• [What the task asks]:
In how many lines of the data does the word "Choose" appear? Give the number by itself.

Extracted records:
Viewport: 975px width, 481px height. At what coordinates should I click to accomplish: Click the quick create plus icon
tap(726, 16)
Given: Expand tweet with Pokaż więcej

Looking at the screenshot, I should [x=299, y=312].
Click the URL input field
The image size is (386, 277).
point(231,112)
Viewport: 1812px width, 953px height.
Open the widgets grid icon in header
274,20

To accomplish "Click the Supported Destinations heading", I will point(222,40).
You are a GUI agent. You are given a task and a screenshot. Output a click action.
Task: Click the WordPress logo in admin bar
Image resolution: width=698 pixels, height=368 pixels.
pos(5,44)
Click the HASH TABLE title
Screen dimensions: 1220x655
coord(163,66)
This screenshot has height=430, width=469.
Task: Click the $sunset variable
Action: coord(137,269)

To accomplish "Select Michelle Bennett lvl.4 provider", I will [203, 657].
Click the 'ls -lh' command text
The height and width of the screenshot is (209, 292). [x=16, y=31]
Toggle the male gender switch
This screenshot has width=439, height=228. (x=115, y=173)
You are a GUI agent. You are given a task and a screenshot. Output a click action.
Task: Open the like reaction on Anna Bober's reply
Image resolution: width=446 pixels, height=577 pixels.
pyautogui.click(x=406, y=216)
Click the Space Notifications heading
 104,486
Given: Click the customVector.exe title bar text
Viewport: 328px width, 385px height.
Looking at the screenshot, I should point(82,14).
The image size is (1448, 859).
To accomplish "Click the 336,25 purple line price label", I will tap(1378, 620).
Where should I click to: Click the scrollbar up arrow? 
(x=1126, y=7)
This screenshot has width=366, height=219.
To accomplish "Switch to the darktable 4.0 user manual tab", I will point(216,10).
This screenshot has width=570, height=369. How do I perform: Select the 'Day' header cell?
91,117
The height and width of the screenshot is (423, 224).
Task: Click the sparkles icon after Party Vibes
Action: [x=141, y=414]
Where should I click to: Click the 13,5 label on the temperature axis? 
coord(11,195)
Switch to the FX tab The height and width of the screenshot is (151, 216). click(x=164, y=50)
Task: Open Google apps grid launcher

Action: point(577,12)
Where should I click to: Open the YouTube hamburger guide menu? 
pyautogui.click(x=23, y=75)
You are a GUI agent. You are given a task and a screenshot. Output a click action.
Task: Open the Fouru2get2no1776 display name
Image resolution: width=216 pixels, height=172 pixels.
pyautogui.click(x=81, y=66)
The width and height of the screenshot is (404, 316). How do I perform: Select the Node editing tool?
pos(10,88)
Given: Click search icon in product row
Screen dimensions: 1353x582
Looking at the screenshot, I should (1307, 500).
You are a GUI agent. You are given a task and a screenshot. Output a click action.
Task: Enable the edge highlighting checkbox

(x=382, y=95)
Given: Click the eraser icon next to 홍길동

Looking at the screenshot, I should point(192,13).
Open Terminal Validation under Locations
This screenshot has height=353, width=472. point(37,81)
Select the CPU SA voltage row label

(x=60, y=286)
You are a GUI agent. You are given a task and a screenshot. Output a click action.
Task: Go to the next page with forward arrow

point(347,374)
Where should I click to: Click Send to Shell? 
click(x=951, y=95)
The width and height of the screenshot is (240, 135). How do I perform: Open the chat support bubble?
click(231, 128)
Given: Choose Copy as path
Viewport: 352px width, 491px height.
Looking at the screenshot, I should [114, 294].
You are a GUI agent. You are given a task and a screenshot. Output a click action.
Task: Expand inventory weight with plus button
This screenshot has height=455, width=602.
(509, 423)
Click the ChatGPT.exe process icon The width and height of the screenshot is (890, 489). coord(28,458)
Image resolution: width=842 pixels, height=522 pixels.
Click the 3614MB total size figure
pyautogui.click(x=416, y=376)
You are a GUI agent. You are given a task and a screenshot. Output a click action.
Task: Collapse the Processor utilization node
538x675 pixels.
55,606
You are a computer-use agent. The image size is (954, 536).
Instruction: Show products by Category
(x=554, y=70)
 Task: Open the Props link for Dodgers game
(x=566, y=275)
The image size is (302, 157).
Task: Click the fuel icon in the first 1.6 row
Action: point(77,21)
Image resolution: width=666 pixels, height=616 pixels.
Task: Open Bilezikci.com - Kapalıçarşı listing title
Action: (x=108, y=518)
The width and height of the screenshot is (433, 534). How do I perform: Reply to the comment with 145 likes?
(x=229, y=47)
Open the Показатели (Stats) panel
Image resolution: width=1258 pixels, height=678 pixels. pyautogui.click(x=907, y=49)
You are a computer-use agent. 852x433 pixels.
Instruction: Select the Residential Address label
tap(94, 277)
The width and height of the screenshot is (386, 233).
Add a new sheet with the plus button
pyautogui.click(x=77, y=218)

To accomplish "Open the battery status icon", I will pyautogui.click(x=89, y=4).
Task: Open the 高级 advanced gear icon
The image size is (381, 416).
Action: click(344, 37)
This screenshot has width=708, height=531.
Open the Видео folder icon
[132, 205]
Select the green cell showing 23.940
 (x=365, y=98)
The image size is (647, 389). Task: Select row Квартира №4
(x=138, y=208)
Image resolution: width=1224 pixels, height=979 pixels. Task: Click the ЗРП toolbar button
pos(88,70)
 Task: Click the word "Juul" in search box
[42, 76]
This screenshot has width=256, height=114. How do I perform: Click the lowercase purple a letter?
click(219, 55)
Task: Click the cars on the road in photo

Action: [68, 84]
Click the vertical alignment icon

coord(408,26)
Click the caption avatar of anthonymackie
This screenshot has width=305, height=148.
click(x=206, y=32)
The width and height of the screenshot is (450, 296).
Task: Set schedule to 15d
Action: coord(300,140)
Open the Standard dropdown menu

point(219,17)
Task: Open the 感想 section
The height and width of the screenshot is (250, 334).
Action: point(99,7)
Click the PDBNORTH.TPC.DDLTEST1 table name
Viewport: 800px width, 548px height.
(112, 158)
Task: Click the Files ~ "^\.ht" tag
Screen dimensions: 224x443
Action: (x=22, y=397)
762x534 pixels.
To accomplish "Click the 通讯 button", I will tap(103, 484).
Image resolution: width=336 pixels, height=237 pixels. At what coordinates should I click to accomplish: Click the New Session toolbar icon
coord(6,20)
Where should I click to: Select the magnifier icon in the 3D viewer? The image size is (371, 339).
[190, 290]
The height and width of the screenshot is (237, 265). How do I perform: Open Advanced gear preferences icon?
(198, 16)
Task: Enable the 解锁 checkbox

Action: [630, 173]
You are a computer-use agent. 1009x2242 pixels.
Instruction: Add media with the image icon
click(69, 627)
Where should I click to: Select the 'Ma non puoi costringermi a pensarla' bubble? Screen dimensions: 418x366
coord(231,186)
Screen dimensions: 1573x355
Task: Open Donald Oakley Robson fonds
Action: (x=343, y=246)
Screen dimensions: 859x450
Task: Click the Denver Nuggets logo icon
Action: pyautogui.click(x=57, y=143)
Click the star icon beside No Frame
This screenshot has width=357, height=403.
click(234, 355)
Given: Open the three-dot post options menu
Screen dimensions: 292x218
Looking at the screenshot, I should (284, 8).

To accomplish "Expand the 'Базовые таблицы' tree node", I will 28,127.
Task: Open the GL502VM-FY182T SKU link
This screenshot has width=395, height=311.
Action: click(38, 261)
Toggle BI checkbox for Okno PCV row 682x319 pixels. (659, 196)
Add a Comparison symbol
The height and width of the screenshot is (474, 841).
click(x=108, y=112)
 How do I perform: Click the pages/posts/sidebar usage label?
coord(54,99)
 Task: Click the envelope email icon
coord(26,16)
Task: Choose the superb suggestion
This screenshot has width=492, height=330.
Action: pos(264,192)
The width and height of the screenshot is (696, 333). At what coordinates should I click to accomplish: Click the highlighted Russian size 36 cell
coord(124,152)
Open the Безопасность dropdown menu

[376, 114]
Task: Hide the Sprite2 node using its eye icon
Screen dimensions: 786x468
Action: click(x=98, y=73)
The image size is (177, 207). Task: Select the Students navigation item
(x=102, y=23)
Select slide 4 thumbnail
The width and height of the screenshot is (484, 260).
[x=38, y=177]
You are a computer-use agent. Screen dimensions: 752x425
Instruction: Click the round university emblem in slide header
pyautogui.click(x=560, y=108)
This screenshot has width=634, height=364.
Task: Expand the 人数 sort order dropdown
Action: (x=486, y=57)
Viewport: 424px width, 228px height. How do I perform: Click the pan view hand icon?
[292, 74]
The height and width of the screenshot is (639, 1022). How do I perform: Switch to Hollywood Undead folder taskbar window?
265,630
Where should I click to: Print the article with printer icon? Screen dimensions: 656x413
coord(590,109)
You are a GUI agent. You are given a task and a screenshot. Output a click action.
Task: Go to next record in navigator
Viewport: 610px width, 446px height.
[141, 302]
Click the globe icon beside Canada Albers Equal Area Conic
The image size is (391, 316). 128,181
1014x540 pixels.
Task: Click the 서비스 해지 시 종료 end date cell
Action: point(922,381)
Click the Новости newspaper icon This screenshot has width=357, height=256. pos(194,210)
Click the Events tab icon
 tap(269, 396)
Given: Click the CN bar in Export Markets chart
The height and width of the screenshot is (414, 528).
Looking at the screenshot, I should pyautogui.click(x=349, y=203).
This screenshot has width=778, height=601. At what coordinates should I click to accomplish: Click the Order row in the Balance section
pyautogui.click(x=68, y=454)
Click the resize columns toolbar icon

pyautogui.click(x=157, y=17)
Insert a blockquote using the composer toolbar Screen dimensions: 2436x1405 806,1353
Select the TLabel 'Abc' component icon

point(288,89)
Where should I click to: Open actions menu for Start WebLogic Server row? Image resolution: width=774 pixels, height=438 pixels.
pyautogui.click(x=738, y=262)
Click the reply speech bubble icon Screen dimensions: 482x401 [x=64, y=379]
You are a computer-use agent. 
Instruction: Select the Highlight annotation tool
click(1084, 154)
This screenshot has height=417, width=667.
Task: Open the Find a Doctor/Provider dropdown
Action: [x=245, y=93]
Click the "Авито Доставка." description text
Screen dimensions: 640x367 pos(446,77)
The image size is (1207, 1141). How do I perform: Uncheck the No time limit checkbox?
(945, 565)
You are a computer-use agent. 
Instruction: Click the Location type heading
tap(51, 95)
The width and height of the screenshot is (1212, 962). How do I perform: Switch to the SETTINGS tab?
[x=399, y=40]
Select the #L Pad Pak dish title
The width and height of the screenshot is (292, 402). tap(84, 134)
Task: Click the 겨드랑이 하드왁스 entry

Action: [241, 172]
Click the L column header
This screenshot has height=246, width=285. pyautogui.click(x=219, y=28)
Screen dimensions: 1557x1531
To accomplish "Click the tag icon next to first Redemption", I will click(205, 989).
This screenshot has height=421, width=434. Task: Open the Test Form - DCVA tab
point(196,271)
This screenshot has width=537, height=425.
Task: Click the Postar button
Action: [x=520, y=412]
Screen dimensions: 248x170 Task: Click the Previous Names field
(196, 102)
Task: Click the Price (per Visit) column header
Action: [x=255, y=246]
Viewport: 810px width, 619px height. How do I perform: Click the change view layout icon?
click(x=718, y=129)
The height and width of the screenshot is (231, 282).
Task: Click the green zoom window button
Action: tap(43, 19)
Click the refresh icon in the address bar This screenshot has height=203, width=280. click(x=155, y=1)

• [Completed task]:
2